Squirrelcart PRO 3.0.0 Blind SQL Injection Vulnerability
Name Squirrelcart PRO
Vendor http://www.squirrelcart.com
Versions Affected 3.0.0
Author Salvatore Fresta aka Drosophila
Website http://www.salvatorefresta.net
Contact salvatorefresta [at] gmail [dot] com
Date 2010-10-21
X. INDEX
I. ABOUT THE APPLICATION
II. DESCRIPTION
III. ANALYSIS
IV. SAMPLE CODE
V. FIX
I. ABOUT THE APPLICATION
________________________
Squirrelcart PRO is a commercial and used PHP/MySQL
e-commerce system.
I tested only the demo versions. Other versions could be
vulnerable.

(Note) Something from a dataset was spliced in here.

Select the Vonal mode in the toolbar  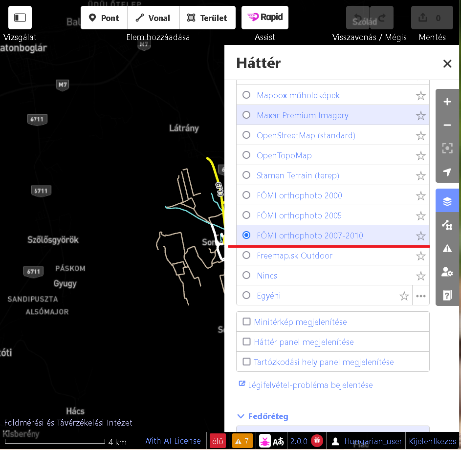(153, 18)
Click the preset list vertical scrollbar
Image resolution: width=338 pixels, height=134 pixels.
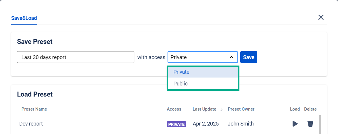320,124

I obtained the demo's version value from the
staff.
II. DESCRIPTION
_______________
A parameter is not properly sanitised before being used
in a SQL query.
III. ANALYSIS
_____________
Summary:
A) Blind SQL Injection
A) Blind SQL Injection
______________________
The parameters prod_rn in index.php when add_to_cart is
set to a positive value is not properly sanitised before
being used in a SQL query. This can be exploited to
manipulate SQL queries by injecting arbitrary SQL code.
This vulnerability doesn't requires to be logged in.
Successful exploitation requires that the first part of
the injection (in the sample code it is 271) must be a
valid product number (just see the products list).
IV. SAMPLE CODE
_______________
A) Blind SQL Injection
http://site/path/index.php?add_to_cart=10&prod_rn=271 AND (SELECT(IF(0x41=0x41, BENCHMARK(9999999999,NULL),NULL)))
V. FIX
______
No fix.